## Consigne de travail
Transcrivez à l'identique le passage de la critique de film compris entre « On retiendra d'ailleurs » et « blancs bien serrés. », ces deux bornes incluses.

## Passage extrait
========

À l'inverse du film de mafieux, la déconstruction, qui lance le film, va donner lieu à une reconstruction, à une nouvelle apogée en puissance, et in fine, à un remariage, sujet encore peu inscrit dans les mœurs de l'époque. Nos deux trublions vont se rendre compte qu'ils se sont probablement séparé trop vite, qu'ils s'aiment, et que finalement, le reste avait peu d'importance. Car cette sacrée vérité est aussi celle du cœur, ils s'aiment, au-delà des badinages passés et sans conséquence.
On retiendra d'ailleurs deux scènes fortes qui permettent au récit d'opérer ce basculement idéologique : lorsqu'Irene Dunne est poussée par Grant à danser avec son nouveau prétendant, un cowboy charmant mais old school, soumis aux volontés d'une mère castratrice. Dunne a beaucoup de mal à suivre la danse, mais Grant, qui s'en amuse, paye l'orchestre afin qu'il joue une deuxième fois cette musique jusqu'à ce que Dunne, drôlement maladroite, soit blessée par le cowboy. La deuxième scène suit Dunne, qui fait croire à la prétendante de Grant et à sa très riche et distinguée famille qu'elle est sa sœur. Elle interprète toutefois une sœur aux bas mœurs, fan d'une certaine culture populaire de club musical, qui construit alors un moment jouissif de transgression dans ce monde de cols blancs bien serrés.

========

## Lignes fournies

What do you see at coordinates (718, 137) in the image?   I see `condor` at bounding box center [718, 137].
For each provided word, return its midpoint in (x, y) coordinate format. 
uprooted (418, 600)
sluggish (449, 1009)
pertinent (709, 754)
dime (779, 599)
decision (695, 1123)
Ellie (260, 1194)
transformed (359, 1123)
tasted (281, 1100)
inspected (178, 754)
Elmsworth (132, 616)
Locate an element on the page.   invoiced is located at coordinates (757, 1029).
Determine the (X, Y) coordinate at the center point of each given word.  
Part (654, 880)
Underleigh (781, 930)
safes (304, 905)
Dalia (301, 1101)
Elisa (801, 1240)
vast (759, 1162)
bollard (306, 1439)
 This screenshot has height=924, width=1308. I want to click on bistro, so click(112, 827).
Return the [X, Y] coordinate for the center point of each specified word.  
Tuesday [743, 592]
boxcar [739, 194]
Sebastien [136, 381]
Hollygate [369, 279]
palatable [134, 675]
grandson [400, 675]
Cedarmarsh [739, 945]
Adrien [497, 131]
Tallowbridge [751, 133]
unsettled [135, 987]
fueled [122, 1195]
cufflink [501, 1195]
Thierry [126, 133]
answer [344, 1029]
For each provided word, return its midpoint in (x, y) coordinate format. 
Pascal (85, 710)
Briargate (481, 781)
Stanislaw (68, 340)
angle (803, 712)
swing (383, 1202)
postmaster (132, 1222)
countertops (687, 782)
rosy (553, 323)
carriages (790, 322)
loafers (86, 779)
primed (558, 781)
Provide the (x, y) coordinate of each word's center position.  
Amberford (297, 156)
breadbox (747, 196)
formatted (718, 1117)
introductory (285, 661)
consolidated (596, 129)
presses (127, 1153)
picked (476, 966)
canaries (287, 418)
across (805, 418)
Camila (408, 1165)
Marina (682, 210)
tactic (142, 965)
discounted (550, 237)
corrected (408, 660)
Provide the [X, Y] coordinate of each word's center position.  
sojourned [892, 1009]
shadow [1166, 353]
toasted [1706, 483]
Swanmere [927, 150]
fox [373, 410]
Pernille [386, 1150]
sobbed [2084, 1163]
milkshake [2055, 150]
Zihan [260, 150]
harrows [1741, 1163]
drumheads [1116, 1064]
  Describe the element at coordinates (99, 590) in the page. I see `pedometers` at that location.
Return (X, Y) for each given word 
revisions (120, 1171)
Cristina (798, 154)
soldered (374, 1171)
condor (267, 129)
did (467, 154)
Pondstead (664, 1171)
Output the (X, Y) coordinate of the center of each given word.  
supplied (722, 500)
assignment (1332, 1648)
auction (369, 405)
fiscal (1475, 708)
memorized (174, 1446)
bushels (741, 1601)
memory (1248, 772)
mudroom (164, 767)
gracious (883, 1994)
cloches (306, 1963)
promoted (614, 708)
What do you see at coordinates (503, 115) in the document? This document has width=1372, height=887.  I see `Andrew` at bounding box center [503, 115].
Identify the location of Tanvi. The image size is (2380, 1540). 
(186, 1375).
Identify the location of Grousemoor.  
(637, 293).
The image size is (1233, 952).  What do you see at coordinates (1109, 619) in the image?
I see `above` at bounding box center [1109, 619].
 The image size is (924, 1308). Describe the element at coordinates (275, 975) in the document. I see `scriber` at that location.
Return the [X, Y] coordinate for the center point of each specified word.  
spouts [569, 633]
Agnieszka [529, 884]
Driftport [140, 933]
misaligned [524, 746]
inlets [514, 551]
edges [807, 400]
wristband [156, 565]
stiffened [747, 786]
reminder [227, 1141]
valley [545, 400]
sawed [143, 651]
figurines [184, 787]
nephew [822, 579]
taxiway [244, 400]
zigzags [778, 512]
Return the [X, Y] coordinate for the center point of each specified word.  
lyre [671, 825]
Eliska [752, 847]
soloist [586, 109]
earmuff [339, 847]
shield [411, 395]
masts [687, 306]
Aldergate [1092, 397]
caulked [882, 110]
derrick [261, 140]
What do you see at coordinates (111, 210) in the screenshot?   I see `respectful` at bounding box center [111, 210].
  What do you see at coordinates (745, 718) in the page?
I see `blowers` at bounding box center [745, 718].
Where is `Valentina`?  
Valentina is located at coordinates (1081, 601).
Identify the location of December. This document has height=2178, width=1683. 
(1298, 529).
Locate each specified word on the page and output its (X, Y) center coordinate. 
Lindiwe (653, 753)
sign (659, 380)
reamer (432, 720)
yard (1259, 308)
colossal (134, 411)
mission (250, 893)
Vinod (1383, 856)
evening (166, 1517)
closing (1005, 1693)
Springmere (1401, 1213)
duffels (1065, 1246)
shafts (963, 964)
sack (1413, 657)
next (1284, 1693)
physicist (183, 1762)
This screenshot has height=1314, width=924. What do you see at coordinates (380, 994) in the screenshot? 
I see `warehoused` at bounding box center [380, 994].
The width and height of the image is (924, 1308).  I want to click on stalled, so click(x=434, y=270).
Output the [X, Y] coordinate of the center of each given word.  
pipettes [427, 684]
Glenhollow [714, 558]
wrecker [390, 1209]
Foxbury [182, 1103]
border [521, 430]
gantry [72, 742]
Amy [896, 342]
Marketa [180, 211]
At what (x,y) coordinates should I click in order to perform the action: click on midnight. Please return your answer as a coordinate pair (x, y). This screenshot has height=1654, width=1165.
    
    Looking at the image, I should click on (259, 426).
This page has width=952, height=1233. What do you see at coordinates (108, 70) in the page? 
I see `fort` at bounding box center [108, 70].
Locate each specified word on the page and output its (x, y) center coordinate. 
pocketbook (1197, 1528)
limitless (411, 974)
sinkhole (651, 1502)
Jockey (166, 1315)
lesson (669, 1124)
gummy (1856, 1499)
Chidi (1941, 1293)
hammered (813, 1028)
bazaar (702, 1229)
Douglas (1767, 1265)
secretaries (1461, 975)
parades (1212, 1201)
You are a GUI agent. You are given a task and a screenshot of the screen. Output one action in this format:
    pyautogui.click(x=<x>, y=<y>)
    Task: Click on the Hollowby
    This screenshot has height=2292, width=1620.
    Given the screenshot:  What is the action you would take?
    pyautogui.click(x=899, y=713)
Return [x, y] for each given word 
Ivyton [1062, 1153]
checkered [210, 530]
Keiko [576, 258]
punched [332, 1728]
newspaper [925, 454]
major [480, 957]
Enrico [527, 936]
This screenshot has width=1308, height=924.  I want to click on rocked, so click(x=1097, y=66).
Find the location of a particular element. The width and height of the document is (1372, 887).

========

## Solution proposée
On retiendra d'ailleurs deux scènes fortes qui permettent au récit d'opérer ce basculement idéologique : lorsqu'Irene Dunne est poussée par Grant à danser avec son nouveau prétendant, un cowboy charmant mais old school, soumis aux volontés d'une mère castratrice. Dunne a beaucoup de mal à suivre la danse, mais Grant, qui s'en amuse, paye l'orchestre afin qu'il joue une deuxième fois cette musique jusqu'à ce que Dunne, drôlement maladroite, soit blessée par le cowboy. La deuxième scène suit Dunne, qui fait croire à la prétendante de Grant et à sa très riche et distinguée famille qu'elle est sa sœur. Elle interprète toutefois une sœur aux bas mœurs, fan d'une certaine culture populaire de club musical, qui construit alors un moment jouissif de transgression dans ce monde de cols blancs bien serrés.